4.     Configure a RADIUS scheme.

# Configure RADIUS scheme 2000 and enter its view.

<Device> system-view

[Device] radius scheme 2000

# Specify primary and secondary authentication and accounting servers. Set the shared key to abc for authentication and accounting packets.

[Device-radius-2000] primary authentication 10.11.1.1 1812

[Device-radius-2000] primary accounting 10.11.1.1 1813

[Device-radius-2000] key authentication abc

[Device-radius-2000] key accounting abc

# Exclude the ISP domain name from the username sent to the RADIUS server.

[Device-radius-2000] user-name-format without-domain

[Device-radius-2000] quit

5.     Configure an ISP domain.

# Create ISP domain bbb and enter its view.

[Device] domaim bbb

# Apply RADIUS scheme 2000 to the ISP domain for authentication, authorization, and accounting.

[Device-isp-bbb] authentication lan-access radius-scheme 2000

[Device-isp-bbb] authorization lan-access radius-scheme 2000

[Device-isp-bbb] accounting lan-access radius-scheme 2000

[Device-isp-bbb] quit

6.     Configure 802.1X

# Enable 802.1X globally.

[Device] dot1x

# Enable 802.1X for port GigabaitEthernet 2/1/2.

[Device] interface GigabitEthernet 2/1/2

[Device-GigabitEthernet2/1/2] dot1x

# Implement port-based access control on the port.

[Device-GigabitEthernet2/1/2] dot1x port-method portbased

# Set the port authorization mode to auto.

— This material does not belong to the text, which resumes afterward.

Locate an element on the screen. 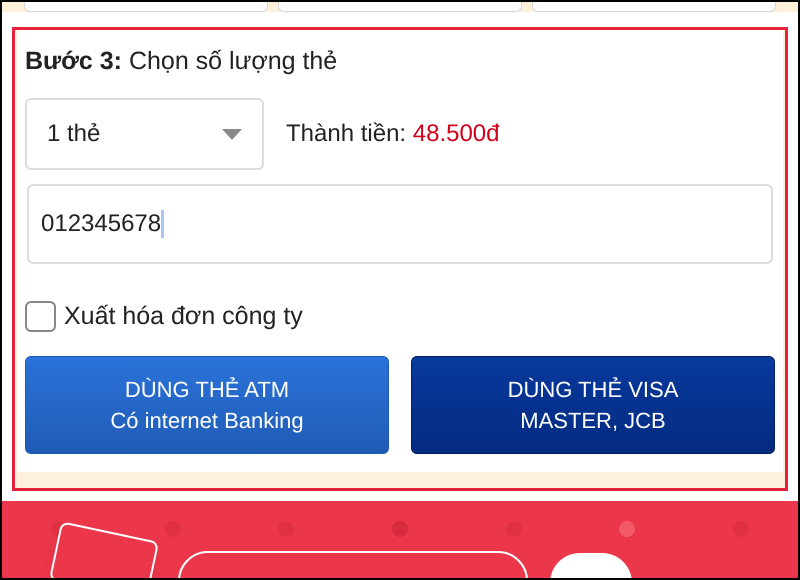  step-heading: Bước 3: Chọn số lượng thẻ is located at coordinates (182, 62).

This step is optional. By default, the port is in auto mode.

[Device-GigabitEthernet2/1/2] dot1x port-control auto

[Device-GigabitEthernet2/1/2] quit

# Set VLAN 10 as the 802.1X guest VLAN for port GigabitEthernet 2/1/2.

[Device] dot1x guest-vlan 10 interface GigabitEthernet 2/1/2

Verifying the configuration

Use the display dot1x interface GigabitEthernet 2/1/2 command to verify the 802.1X guest VLAN configuration on GigabitEthernet 2/1/2. If no user passes authentication on the port within a specific period of time, use the display vlan 10 command to verify whether GigabitEthernet 2/1/2 is assigned to VLAN 10.

After a user passes authentication, you can use the display interface GigabitEthernet 2/1/2 command to verity that port GigabitEthernet 2/1/2 has been added to VLAN 5.